WHAT THE EXERCISE ASKS:
Line by line, please look for the word "agent" in the following records, then copy each line you find it in.

TASK INPUTS:
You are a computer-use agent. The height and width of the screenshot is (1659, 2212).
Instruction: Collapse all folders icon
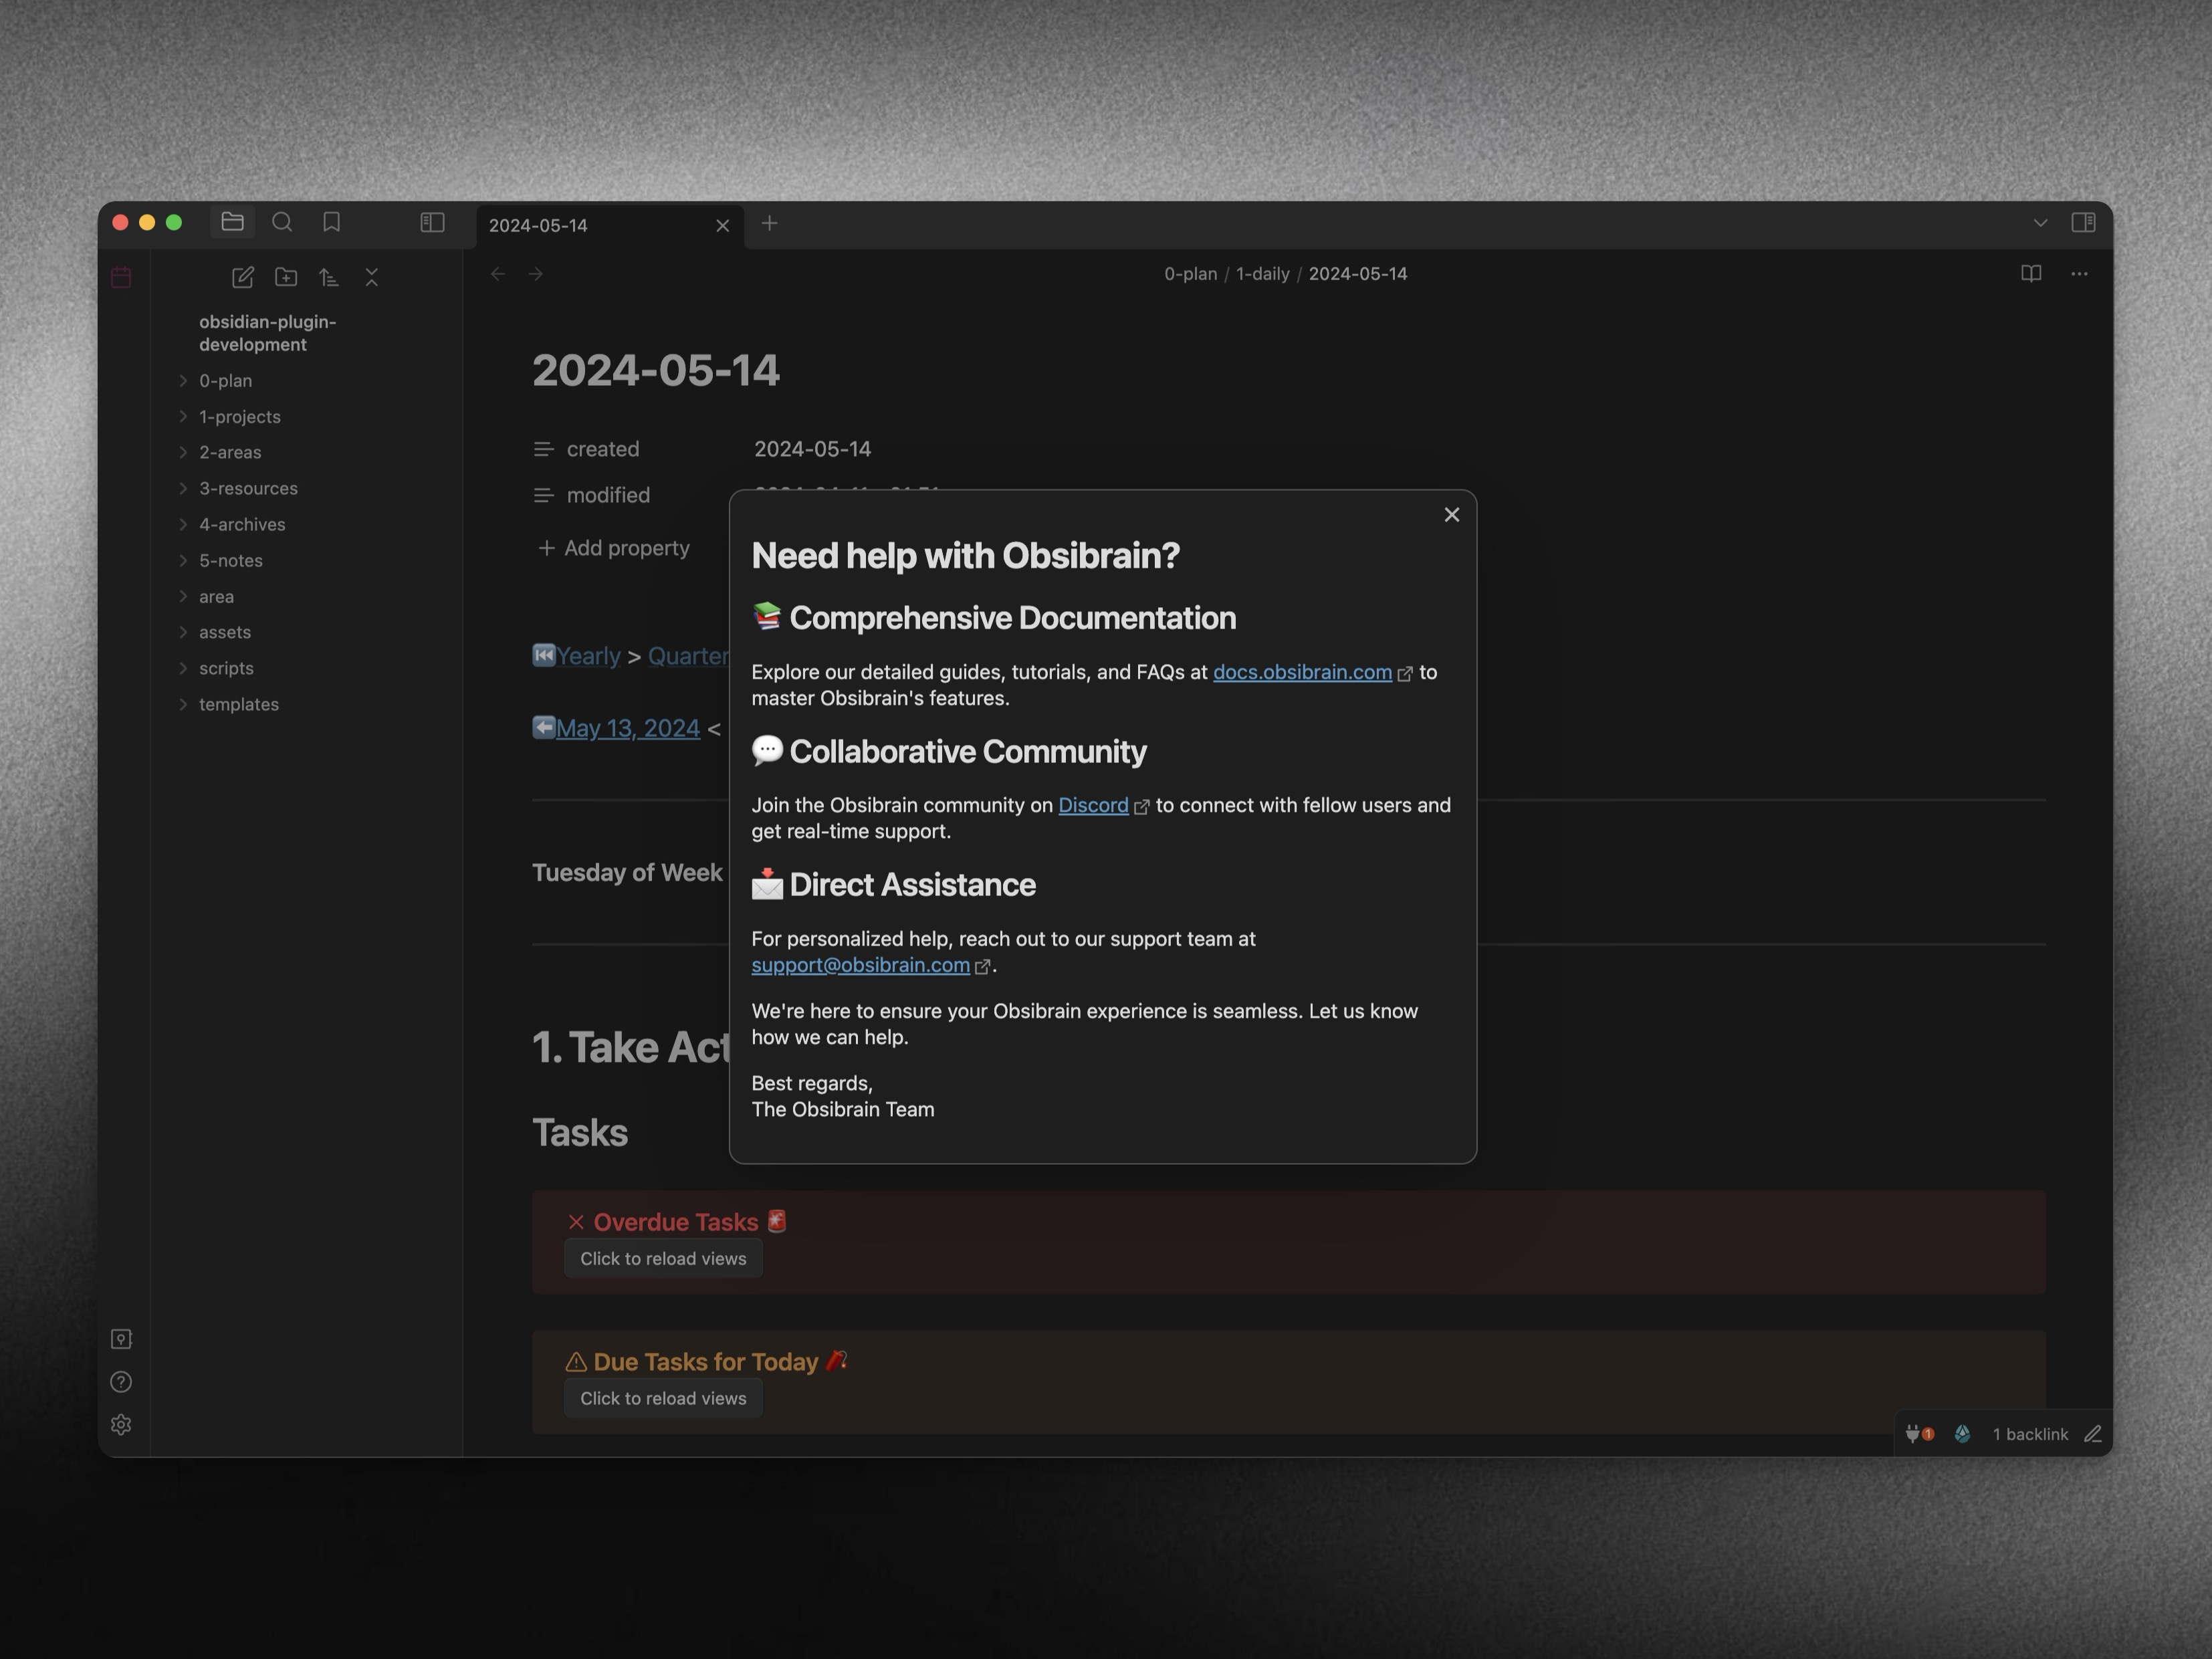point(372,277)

---

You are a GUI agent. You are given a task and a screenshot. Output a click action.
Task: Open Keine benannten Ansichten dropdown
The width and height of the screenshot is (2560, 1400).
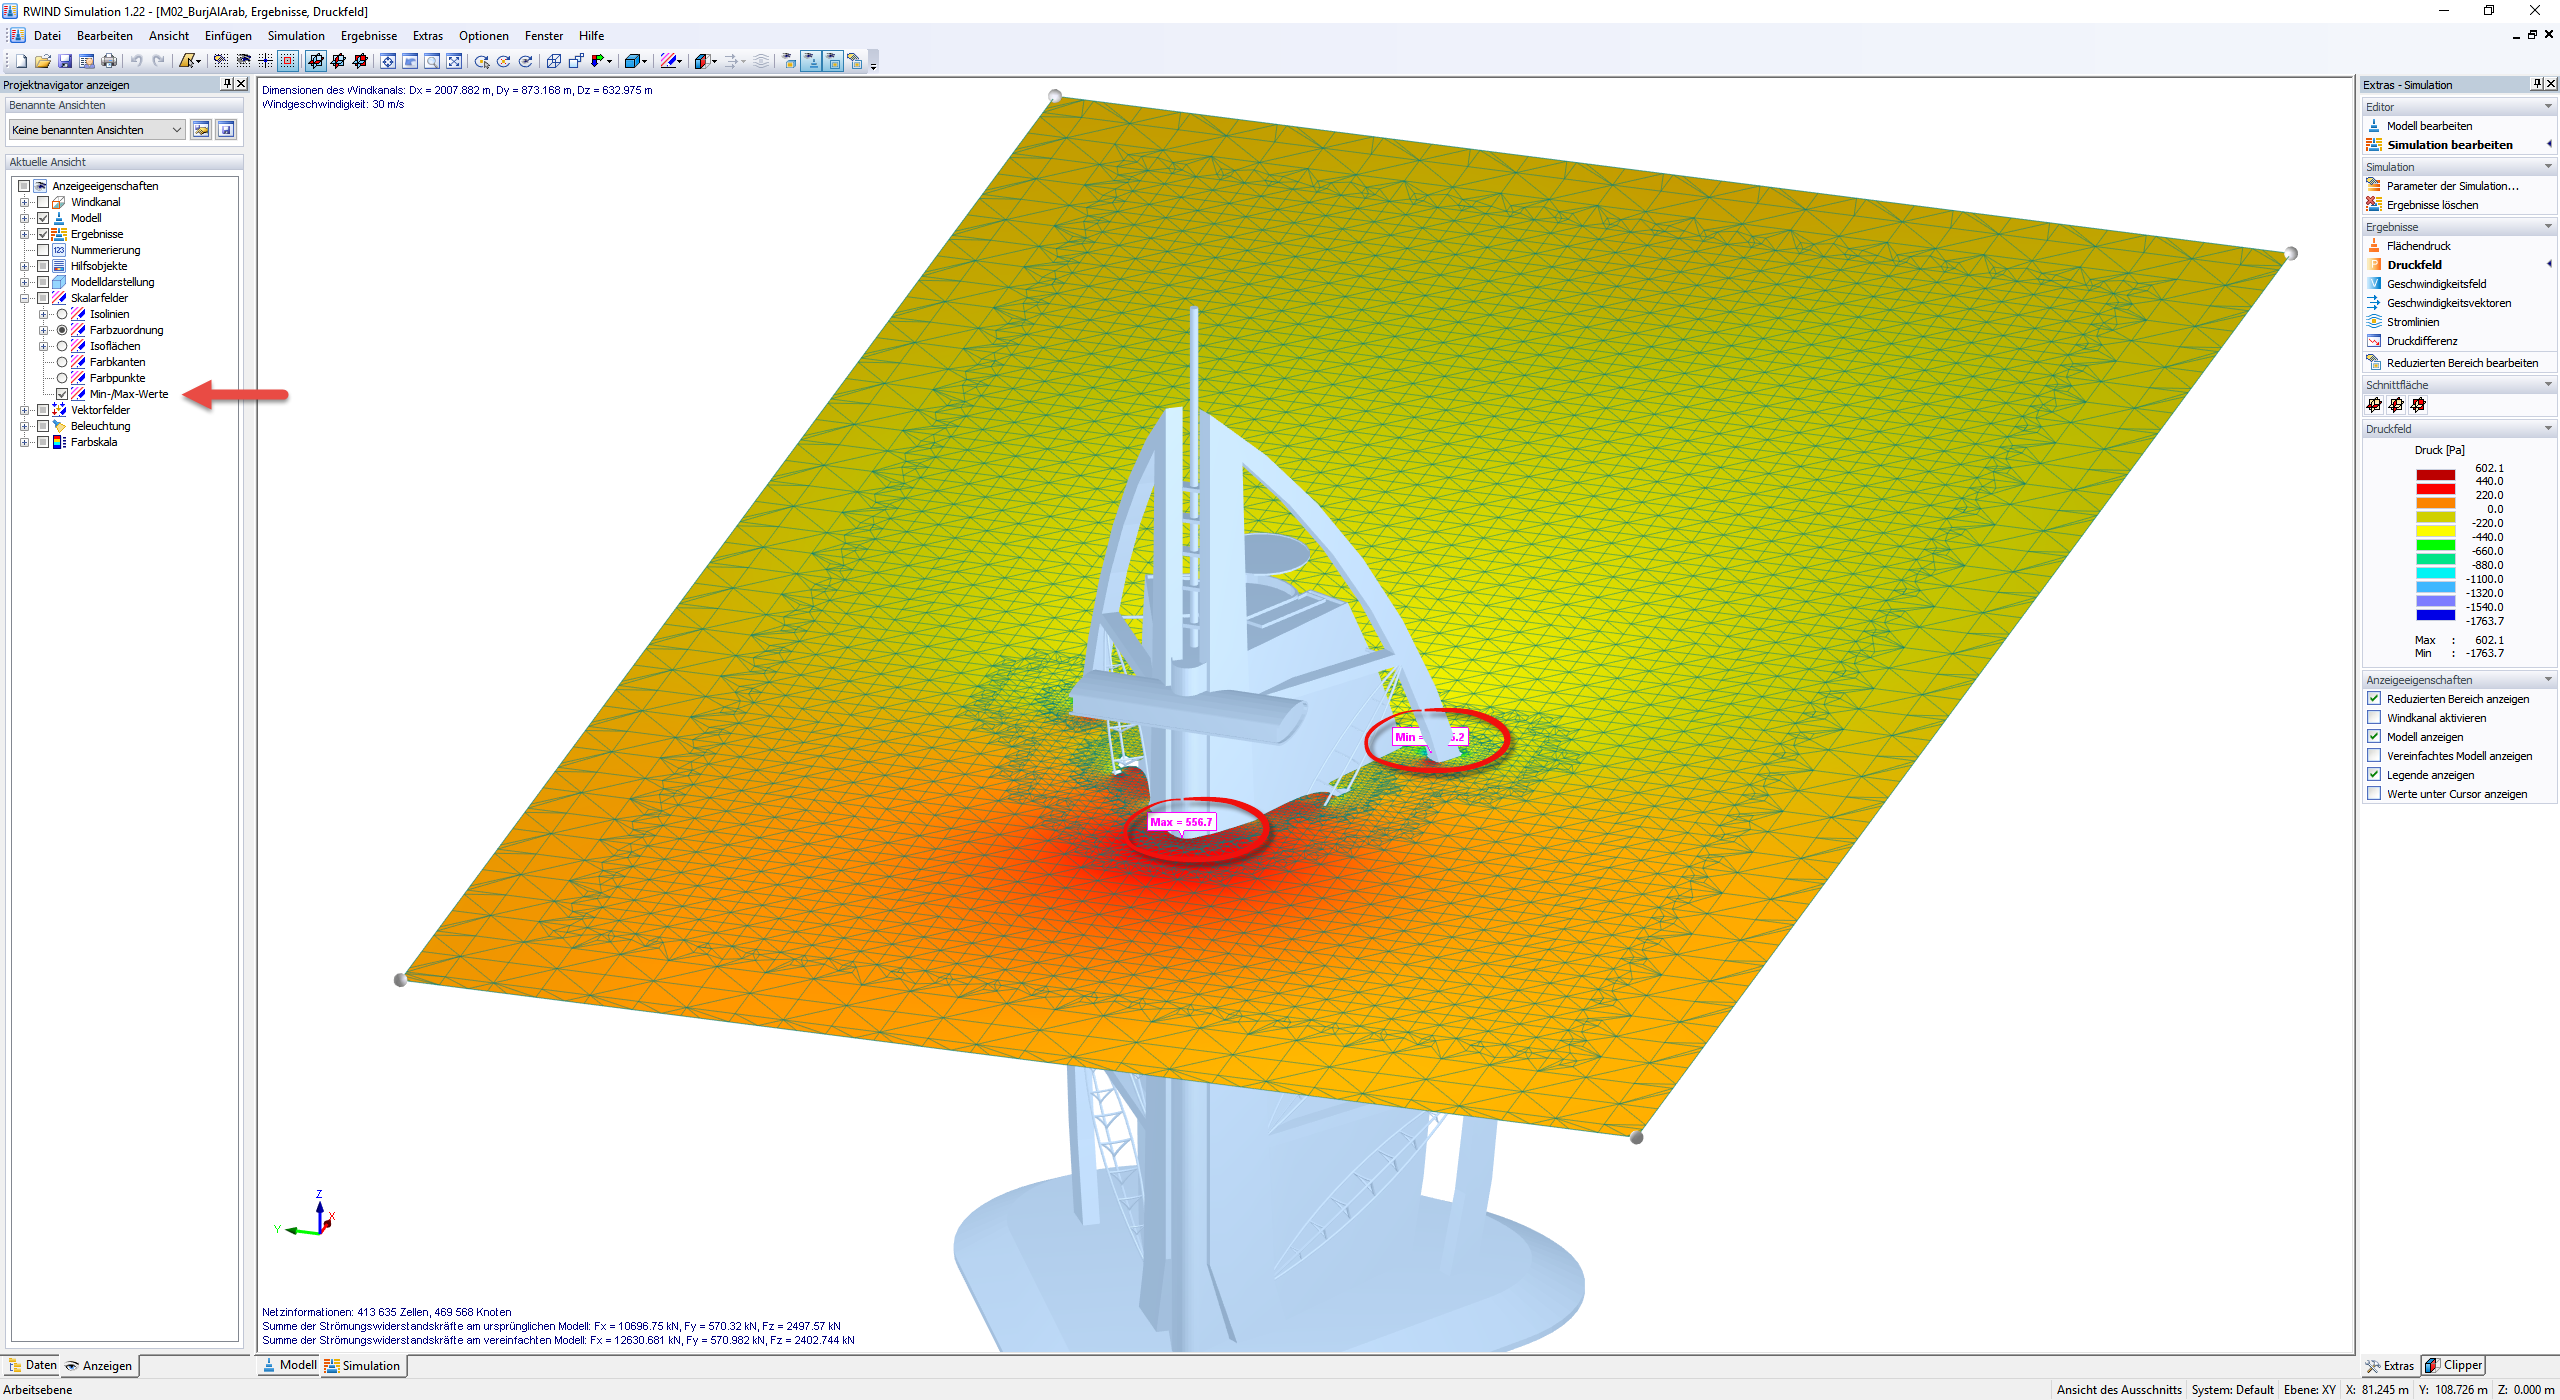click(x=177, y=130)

REPLY:
You are a computer-use agent. The height and width of the screenshot is (1659, 2212).
You are a GUI agent. You are given a task and a screenshot. Output a click action.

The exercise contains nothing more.